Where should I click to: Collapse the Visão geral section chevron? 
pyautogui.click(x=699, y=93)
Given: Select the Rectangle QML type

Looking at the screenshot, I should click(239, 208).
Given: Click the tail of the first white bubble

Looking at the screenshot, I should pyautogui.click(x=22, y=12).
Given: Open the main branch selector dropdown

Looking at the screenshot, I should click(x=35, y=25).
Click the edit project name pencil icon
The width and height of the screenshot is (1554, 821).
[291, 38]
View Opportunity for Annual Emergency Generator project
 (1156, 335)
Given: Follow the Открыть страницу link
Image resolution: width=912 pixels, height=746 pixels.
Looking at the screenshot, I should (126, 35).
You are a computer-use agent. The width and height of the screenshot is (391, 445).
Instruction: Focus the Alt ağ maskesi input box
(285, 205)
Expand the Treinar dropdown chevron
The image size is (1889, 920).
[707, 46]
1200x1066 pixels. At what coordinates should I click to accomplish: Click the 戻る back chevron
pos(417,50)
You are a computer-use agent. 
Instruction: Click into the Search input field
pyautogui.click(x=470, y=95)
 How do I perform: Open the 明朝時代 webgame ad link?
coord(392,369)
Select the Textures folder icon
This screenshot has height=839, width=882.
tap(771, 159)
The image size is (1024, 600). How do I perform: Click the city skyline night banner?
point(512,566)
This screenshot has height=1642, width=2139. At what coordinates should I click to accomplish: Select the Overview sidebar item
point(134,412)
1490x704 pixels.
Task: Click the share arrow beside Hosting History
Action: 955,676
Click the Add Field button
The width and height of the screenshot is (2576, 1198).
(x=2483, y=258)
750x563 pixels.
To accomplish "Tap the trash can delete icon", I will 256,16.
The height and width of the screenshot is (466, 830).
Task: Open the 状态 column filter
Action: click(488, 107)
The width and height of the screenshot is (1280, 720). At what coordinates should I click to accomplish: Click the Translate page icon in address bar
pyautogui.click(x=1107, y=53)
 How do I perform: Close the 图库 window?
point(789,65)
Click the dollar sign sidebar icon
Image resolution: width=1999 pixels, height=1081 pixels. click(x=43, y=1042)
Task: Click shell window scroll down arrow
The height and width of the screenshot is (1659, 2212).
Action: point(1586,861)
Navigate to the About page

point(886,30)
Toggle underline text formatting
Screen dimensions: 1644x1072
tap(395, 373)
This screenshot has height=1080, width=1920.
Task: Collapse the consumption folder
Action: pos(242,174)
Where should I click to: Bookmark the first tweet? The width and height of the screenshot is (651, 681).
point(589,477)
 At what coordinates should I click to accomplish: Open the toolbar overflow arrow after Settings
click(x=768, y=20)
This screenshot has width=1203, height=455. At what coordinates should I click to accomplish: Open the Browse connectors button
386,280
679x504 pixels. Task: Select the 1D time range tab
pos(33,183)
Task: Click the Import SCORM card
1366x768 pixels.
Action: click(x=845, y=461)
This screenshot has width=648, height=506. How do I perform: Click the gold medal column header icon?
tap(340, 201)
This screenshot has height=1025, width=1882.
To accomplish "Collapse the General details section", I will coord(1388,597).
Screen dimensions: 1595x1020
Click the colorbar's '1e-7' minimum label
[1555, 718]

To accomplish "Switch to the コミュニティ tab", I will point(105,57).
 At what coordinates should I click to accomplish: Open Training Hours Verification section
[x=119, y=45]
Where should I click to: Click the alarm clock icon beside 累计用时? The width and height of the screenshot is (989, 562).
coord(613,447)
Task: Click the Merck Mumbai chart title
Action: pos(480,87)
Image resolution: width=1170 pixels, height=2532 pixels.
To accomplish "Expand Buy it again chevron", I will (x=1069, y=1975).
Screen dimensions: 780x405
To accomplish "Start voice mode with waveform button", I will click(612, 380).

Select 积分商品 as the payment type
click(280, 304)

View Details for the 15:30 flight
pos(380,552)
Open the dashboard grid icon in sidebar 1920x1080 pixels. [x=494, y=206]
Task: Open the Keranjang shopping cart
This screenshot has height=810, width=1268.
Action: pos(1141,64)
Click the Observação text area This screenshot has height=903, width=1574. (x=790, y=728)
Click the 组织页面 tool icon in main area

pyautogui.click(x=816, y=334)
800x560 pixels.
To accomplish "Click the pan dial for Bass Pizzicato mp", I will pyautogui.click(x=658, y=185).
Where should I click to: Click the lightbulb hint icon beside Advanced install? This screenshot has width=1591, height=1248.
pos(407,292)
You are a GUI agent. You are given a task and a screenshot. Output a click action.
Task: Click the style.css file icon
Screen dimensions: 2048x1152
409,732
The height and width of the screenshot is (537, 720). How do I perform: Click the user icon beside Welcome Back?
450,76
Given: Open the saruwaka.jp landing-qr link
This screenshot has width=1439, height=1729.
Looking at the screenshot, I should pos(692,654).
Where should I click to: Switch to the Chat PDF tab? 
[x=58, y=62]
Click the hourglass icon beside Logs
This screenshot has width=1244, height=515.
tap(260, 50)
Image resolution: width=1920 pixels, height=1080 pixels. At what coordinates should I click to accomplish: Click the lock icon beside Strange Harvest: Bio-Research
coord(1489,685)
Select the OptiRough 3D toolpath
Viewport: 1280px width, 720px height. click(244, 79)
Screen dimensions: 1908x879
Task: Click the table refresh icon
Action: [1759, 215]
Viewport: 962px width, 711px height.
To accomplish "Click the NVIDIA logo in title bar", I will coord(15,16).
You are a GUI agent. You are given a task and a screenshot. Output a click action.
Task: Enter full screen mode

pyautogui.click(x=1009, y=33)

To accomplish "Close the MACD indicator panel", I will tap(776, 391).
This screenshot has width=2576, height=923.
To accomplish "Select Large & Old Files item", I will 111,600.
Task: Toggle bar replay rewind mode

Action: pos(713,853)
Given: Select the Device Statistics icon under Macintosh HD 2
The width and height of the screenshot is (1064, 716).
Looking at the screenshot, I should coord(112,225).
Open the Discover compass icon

* **Your goal**
Rewrite the entries above, replacing "MACD" with "RSI" wherever it occurs and leaving everything else unchanged.

* **Result of this exercise**
Where should I click to: Collapse the Visão geral section chevron? 
pyautogui.click(x=699, y=93)
Given: Select the Rectangle QML type

Looking at the screenshot, I should click(239, 208).
Given: Click the tail of the first white bubble

Looking at the screenshot, I should pyautogui.click(x=22, y=12).
Given: Open the main branch selector dropdown

Looking at the screenshot, I should click(x=35, y=25).
Click the edit project name pencil icon
The width and height of the screenshot is (1554, 821).
[291, 38]
View Opportunity for Annual Emergency Generator project
 (1156, 335)
Given: Follow the Открыть страницу link
Image resolution: width=912 pixels, height=746 pixels.
Looking at the screenshot, I should (126, 35).
You are a computer-use agent. The width and height of the screenshot is (391, 445).
Instruction: Focus the Alt ağ maskesi input box
(285, 205)
Expand the Treinar dropdown chevron
The image size is (1889, 920).
[707, 46]
1200x1066 pixels. At what coordinates should I click to accomplish: Click the 戻る back chevron
pos(417,50)
You are a computer-use agent. 
Instruction: Click into the Search input field
pyautogui.click(x=470, y=95)
 How do I perform: Open the 明朝時代 webgame ad link?
coord(392,369)
Select the Textures folder icon
This screenshot has height=839, width=882.
tap(771, 159)
The image size is (1024, 600). How do I perform: Click the city skyline night banner?
point(512,566)
This screenshot has height=1642, width=2139. At what coordinates should I click to accomplish: Select the Overview sidebar item
point(134,412)
1490x704 pixels.
Task: Click the share arrow beside Hosting History
Action: 955,676
Click the Add Field button
The width and height of the screenshot is (2576, 1198).
(x=2483, y=258)
750x563 pixels.
To accomplish "Tap the trash can delete icon", I will 256,16.
The height and width of the screenshot is (466, 830).
Task: Open the 状态 column filter
Action: click(488, 107)
The width and height of the screenshot is (1280, 720). At what coordinates should I click to accomplish: Click the Translate page icon in address bar
pyautogui.click(x=1107, y=53)
 How do I perform: Close the 图库 window?
point(789,65)
Click the dollar sign sidebar icon
Image resolution: width=1999 pixels, height=1081 pixels. click(x=43, y=1042)
Task: Click shell window scroll down arrow
The height and width of the screenshot is (1659, 2212).
Action: point(1586,861)
Navigate to the About page

point(886,30)
Toggle underline text formatting
Screen dimensions: 1644x1072
tap(395, 373)
This screenshot has height=1080, width=1920.
Task: Collapse the consumption folder
Action: pos(242,174)
Where should I click to: Bookmark the first tweet? The width and height of the screenshot is (651, 681).
point(589,477)
 At what coordinates should I click to accomplish: Open the toolbar overflow arrow after Settings
click(x=768, y=20)
This screenshot has width=1203, height=455. At what coordinates should I click to accomplish: Open the Browse connectors button
386,280
679x504 pixels. Task: Select the 1D time range tab
pos(33,183)
Task: Click the Import SCORM card
1366x768 pixels.
Action: click(x=845, y=461)
This screenshot has width=648, height=506. How do I perform: Click the gold medal column header icon?
tap(340, 201)
This screenshot has height=1025, width=1882.
To accomplish "Collapse the General details section", I will coord(1388,597).
Screen dimensions: 1595x1020
Click the colorbar's '1e-7' minimum label
[1555, 718]

To accomplish "Switch to the コミュニティ tab", I will point(105,57).
 At what coordinates should I click to accomplish: Open Training Hours Verification section
[x=119, y=45]
Where should I click to: Click the alarm clock icon beside 累计用时? The width and height of the screenshot is (989, 562).
coord(613,447)
Task: Click the Merck Mumbai chart title
Action: pos(480,87)
Image resolution: width=1170 pixels, height=2532 pixels.
To accomplish "Expand Buy it again chevron", I will (x=1069, y=1975).
Screen dimensions: 780x405
To accomplish "Start voice mode with waveform button", I will click(612, 380).

Select 积分商品 as the payment type
click(280, 304)

View Details for the 15:30 flight
pos(380,552)
Open the dashboard grid icon in sidebar 1920x1080 pixels. [x=494, y=206]
Task: Open the Keranjang shopping cart
This screenshot has height=810, width=1268.
Action: pos(1141,64)
Click the Observação text area This screenshot has height=903, width=1574. (x=790, y=728)
Click the 组织页面 tool icon in main area

pyautogui.click(x=816, y=334)
800x560 pixels.
To accomplish "Click the pan dial for Bass Pizzicato mp", I will pyautogui.click(x=658, y=185).
Where should I click to: Click the lightbulb hint icon beside Advanced install? This screenshot has width=1591, height=1248.
pos(407,292)
You are a GUI agent. You are given a task and a screenshot. Output a click action.
Task: Click the style.css file icon
Screen dimensions: 2048x1152
409,732
The height and width of the screenshot is (537, 720). How do I perform: Click the user icon beside Welcome Back?
450,76
Given: Open the saruwaka.jp landing-qr link
This screenshot has width=1439, height=1729.
Looking at the screenshot, I should pos(692,654).
Where should I click to: Switch to the Chat PDF tab? 
[x=58, y=62]
Click the hourglass icon beside Logs
This screenshot has width=1244, height=515.
tap(260, 50)
Image resolution: width=1920 pixels, height=1080 pixels. At what coordinates should I click to accomplish: Click the lock icon beside Strange Harvest: Bio-Research
coord(1489,685)
Select the OptiRough 3D toolpath
Viewport: 1280px width, 720px height. click(244, 79)
Screen dimensions: 1908x879
Task: Click the table refresh icon
Action: [1759, 215]
Viewport: 962px width, 711px height.
To accomplish "Click the NVIDIA logo in title bar", I will coord(15,16).
You are a GUI agent. You are given a task and a screenshot. Output a click action.
Task: Enter full screen mode

pyautogui.click(x=1009, y=33)

To accomplish "Close the RSI indicator panel", I will tap(776, 391).
This screenshot has width=2576, height=923.
To accomplish "Select Large & Old Files item", I will 111,600.
Task: Toggle bar replay rewind mode

Action: pos(713,853)
Given: Select the Device Statistics icon under Macintosh HD 2
The width and height of the screenshot is (1064, 716).
Looking at the screenshot, I should coord(112,225).
Open the Discover compass icon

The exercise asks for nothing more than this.